The Oxford English Dictionary defines the term digital as being “(of signals or data) expressed as series of the digits 0 and 1, typically represented by values of a physical quantity such as voltage or magnetic polarization.”
When used it terms of IT, digital and its various derivations mean many things to many people.
In particular, the terms digitisation and digitalisation mean two distinctly different things, but are often used interchangeably.
It’s important to clarify the difference between the two to avoid any confusion and misunderstanding.
Digitisation is the conversion of an analogue form to a digital form. The conversion of text, pictures, or sound into a digital form, that can be processed by a computing system, for a variety of different reasons.
Digitisation is also the creation of an automated workflow and processes, designed to manage the digitised form, replacing the existing manual paper-based processes.
When people talk about digitisation, they are typically talking about the fact that they have converted paper documents (or another analogue form) to a digital form, and as a result they have been able to automate their manual processes.
Digitisation, however, in itself is not enough for a business, and this is where the AL comes into digitalisation.
Whereas digitisation is about the automation of existing data and processes for digital information, digitalisation is about leveraging the digital assets and using them to create new or replacement processes to realise a digitally enabled business.
“Digitalisation is the use of digital technologies to change a business model and provide new revenue and value-producing opportunities; it is the process of moving to a digital business.” (Gartner)

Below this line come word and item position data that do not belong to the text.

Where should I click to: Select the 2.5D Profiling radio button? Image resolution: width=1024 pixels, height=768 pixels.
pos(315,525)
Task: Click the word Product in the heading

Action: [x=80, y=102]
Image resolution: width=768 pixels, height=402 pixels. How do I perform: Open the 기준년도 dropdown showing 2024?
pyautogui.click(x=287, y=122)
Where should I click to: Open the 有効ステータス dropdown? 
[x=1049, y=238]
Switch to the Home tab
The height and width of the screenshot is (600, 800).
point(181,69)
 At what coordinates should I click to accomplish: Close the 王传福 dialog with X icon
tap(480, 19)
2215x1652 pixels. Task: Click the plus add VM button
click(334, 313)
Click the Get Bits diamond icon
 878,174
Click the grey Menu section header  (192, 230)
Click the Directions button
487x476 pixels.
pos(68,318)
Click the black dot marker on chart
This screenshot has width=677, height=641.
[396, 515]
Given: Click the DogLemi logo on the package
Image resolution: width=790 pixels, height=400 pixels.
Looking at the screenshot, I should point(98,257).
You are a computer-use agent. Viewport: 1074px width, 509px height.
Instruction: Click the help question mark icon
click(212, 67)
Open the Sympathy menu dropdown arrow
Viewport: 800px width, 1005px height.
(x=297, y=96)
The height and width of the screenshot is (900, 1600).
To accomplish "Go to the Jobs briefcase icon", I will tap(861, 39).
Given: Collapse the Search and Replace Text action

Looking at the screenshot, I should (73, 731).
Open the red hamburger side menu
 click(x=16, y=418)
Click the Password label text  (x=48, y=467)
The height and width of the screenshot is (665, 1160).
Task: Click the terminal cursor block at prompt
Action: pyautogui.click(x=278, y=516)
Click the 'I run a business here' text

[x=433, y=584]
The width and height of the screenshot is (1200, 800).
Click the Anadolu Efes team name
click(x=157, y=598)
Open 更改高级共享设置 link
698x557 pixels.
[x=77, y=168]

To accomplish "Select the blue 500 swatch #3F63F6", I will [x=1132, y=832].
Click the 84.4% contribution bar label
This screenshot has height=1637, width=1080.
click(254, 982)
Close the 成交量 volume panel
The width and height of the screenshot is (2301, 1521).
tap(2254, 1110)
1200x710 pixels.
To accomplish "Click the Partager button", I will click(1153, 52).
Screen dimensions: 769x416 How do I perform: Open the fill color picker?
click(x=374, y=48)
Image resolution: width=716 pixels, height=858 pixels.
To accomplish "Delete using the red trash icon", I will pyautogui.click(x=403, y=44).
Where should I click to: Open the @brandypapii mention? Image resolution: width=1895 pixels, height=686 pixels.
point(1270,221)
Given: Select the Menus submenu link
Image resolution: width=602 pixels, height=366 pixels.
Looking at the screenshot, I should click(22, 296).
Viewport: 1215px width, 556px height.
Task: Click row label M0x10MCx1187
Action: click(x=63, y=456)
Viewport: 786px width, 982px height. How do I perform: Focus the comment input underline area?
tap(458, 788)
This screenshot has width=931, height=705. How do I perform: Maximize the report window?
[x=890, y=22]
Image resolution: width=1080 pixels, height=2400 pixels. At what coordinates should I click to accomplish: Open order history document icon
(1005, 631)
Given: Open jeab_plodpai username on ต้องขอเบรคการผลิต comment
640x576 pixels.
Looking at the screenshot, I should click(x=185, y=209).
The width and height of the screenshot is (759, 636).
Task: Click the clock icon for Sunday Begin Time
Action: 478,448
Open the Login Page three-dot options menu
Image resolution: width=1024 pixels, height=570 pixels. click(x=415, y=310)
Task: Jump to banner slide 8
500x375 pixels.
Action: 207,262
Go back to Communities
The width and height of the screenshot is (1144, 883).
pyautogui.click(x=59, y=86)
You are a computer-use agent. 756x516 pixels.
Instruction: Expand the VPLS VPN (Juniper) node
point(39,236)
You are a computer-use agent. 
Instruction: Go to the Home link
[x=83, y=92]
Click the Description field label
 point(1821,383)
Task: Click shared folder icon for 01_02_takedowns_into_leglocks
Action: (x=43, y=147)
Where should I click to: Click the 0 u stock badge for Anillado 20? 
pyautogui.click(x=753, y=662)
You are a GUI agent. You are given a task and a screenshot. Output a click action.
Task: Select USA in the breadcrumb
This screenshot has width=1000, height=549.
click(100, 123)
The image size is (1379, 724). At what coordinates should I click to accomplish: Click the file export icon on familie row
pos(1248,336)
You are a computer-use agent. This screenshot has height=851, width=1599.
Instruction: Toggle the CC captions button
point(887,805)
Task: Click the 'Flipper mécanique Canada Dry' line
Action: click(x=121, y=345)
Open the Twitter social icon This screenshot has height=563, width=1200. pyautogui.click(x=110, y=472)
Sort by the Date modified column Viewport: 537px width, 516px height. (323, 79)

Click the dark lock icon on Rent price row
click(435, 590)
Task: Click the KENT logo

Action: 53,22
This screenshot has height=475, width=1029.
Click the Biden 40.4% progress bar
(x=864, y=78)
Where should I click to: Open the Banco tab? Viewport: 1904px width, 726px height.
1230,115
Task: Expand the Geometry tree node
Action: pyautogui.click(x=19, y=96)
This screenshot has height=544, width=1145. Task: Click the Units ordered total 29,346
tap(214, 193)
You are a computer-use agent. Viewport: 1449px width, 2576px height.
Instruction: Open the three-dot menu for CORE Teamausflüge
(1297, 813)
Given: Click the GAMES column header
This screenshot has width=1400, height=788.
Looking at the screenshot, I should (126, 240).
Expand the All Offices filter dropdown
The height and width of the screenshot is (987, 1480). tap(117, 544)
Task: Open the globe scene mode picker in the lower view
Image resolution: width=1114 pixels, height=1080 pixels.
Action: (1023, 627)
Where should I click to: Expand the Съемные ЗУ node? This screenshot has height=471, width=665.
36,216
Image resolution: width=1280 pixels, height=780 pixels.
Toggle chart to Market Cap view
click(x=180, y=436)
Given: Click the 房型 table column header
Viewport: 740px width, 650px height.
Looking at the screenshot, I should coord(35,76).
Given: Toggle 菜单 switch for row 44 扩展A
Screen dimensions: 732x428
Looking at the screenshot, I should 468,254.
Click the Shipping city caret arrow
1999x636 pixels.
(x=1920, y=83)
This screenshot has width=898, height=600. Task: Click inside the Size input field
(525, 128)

It is not necessary for digitisation to be complete before the process of digitalisation commences. However, you have to have digital assets to start digitalisation, and for most pre-existing businesses these will be created as part of digitisation.
Digitalisation allows businesses to look at new ways of reaching and engaging with their customers (including employees). Enabling businesses to create a valuable online presence, develop a new mobile reach, profile their customers more effectively and create new, and innovative, products that were previously not possible.
This, in turn, will allow the generation of ‘Big Data’, about its customers, understanding how they think, what they want, and how they engage with the brand, allowing the business evolve and develop appropriately.
A Digital Strategy
Having understood the difference between digitisation and digitalisation, and that one facilitates the other, the business needs to define a digital strategy that lays out how it will embrace these concepts and apply them.
This digital strategy needs to ensure that the business is adaptable, adjusting flexibly to developing market trends, allowing innovation to happen rapidly and provide a focus on the customer experience.
In an ever-varied market, where there are so many different ways that a consumer can engage with a business, having the right digital strategy will allow a business to consolidate and strengthen its position, leveraging the benefits that digitisation and digitalisation bring.